Back to Glossary
Hypothesis testing is a statistical method used to determine whether an observed effect or difference is likely real or occurred by chance. In analytics and BI, hypothesis testing provides a scientific foundation for decision-making.
The process starts with two statements:
Null hypothesis (H₀): No effect or no difference exists
Alternative hypothesis (H₁): A meaningful effect or difference exists
For example:
H₀: A new landing page does not change conversion rate
H₁: A new landing page increases conversion rate
Hypothesis testing is commonly used in:
A/B testing
Experimentation platforms
Marketing performance analysis
Product optimization
Quality control
Key concepts include:
P-value: Probability that results occurred by chance
Statistical significance: Confidence threshold (commonly 95%)
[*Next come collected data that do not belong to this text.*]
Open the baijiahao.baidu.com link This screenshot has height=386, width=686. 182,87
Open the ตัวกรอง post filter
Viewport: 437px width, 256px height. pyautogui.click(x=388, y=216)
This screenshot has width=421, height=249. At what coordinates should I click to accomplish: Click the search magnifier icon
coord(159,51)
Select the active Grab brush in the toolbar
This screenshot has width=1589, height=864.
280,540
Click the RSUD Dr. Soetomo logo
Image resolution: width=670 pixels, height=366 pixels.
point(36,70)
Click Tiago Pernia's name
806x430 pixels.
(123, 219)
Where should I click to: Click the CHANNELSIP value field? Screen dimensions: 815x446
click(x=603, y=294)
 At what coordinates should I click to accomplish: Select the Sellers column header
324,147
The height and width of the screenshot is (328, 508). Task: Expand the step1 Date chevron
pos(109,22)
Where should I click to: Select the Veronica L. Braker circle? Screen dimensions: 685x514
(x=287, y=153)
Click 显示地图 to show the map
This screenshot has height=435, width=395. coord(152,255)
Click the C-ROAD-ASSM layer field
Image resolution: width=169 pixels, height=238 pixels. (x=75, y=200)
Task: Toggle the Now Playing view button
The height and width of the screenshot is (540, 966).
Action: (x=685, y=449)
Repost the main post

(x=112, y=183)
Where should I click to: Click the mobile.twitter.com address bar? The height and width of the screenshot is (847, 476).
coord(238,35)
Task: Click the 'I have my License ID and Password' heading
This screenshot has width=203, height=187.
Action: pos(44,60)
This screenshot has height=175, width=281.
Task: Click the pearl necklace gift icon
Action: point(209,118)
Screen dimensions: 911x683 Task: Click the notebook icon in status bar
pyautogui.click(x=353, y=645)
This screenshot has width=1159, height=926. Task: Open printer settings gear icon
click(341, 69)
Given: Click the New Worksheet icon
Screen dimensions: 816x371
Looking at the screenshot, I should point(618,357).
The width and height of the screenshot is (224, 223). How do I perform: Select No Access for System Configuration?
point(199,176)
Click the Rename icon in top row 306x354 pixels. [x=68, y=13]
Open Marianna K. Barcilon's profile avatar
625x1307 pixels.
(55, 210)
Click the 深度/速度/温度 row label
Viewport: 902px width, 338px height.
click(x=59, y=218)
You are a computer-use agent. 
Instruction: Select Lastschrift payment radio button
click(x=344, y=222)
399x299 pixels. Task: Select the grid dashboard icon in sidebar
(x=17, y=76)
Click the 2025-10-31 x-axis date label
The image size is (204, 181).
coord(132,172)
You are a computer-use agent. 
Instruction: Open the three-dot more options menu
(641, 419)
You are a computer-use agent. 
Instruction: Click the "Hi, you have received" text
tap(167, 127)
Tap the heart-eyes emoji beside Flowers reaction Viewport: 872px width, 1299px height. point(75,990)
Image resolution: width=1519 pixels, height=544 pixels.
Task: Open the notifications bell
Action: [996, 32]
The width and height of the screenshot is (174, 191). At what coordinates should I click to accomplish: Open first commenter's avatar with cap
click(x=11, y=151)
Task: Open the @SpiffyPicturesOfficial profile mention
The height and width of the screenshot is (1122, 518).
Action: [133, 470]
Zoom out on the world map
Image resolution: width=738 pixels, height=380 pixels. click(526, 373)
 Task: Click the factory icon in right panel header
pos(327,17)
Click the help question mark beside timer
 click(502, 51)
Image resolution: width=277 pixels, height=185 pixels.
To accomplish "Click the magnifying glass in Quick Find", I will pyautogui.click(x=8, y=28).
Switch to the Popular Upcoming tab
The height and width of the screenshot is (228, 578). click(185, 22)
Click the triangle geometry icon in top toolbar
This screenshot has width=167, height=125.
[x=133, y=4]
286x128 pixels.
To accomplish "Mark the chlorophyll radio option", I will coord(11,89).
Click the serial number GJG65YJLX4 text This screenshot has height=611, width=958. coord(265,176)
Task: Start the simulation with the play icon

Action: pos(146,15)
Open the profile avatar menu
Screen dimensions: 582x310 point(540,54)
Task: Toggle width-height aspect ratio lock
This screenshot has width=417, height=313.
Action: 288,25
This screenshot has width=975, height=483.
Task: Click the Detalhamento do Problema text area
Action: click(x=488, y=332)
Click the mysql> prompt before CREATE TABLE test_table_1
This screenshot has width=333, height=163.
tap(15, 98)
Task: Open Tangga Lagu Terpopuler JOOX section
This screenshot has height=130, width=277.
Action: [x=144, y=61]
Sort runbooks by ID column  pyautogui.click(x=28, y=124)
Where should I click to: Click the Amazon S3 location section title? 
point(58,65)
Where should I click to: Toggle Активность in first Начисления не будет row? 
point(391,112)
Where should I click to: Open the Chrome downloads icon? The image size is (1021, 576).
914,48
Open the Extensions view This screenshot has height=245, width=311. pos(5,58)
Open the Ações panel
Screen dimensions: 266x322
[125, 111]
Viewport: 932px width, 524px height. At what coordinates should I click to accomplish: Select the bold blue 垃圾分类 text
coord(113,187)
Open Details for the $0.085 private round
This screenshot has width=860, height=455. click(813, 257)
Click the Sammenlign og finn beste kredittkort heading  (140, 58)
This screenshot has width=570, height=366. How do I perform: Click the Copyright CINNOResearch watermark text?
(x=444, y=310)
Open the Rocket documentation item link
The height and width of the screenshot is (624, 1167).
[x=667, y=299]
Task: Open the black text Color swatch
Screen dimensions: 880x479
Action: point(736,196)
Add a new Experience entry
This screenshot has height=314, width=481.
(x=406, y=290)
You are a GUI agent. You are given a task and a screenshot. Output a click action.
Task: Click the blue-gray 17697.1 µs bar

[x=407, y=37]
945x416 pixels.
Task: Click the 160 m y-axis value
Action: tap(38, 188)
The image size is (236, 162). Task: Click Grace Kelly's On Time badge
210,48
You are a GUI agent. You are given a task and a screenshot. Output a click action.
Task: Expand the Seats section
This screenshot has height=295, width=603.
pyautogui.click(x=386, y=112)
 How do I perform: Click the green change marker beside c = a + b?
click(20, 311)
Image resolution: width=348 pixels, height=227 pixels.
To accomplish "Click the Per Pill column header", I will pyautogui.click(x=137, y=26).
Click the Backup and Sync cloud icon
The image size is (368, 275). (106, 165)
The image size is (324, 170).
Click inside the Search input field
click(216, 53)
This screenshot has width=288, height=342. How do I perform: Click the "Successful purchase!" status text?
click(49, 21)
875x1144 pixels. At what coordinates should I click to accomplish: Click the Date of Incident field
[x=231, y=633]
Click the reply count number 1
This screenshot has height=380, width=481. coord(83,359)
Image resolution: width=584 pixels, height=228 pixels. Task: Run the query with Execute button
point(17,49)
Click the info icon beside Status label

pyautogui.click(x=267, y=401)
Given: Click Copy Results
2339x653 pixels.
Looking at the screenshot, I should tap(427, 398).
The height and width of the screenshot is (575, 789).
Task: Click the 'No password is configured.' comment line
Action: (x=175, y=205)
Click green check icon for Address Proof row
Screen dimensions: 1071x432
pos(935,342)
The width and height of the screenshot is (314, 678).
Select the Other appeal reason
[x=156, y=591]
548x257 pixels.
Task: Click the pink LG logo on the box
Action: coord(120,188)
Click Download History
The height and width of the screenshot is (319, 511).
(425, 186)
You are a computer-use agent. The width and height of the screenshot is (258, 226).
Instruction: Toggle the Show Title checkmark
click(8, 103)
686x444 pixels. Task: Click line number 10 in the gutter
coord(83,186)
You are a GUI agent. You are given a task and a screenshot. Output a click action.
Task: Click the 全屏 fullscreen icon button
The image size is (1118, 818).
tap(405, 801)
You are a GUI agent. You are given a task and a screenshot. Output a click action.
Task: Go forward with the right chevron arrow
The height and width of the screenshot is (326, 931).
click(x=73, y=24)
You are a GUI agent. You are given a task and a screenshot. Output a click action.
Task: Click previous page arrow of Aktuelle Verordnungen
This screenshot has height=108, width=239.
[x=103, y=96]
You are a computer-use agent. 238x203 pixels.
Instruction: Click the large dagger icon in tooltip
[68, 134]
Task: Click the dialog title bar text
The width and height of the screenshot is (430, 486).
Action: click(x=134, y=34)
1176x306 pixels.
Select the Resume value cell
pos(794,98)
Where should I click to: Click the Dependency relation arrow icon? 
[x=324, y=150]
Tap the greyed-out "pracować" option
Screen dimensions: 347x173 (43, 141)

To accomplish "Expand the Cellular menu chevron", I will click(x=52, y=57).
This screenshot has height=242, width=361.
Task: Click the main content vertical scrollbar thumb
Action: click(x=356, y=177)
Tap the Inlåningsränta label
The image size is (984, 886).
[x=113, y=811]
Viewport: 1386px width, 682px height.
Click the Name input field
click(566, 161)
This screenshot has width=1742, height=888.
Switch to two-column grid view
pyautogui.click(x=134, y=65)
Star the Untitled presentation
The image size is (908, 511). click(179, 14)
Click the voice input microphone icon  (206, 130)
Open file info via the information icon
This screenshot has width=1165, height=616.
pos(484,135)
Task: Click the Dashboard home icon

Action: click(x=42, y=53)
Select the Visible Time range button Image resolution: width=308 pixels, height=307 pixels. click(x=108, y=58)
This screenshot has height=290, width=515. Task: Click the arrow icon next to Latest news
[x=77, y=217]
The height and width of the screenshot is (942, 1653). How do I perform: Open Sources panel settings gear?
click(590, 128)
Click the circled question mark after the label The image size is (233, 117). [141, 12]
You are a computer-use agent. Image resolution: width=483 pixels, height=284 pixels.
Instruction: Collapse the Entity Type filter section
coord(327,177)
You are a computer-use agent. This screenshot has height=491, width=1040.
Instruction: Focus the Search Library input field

Confidence intervals: Range of plausible values
Sample size: Number of observations required for reliable results
From a BI perspective, hypothesis testing ensures teams don’t overreact to noise in data. Small fluctuations in metrics happen naturally. Hypothesis testing helps determine whether a change is meaningful enough to act on.
A common pitfall is misinterpreting statistical significance as business importance. A result can be statistically significant but have minimal business impact. This is why hypothesis testing should always be paired with practical judgment.
Modern BI tools and experimentation platforms increasingly automate hypothesis testing, but understanding the basics remains important for correct interpretation.
Hypothesis testing turns analytics from descriptive observation into confident decision-making, helping organizations act based on evidence rather than intuition.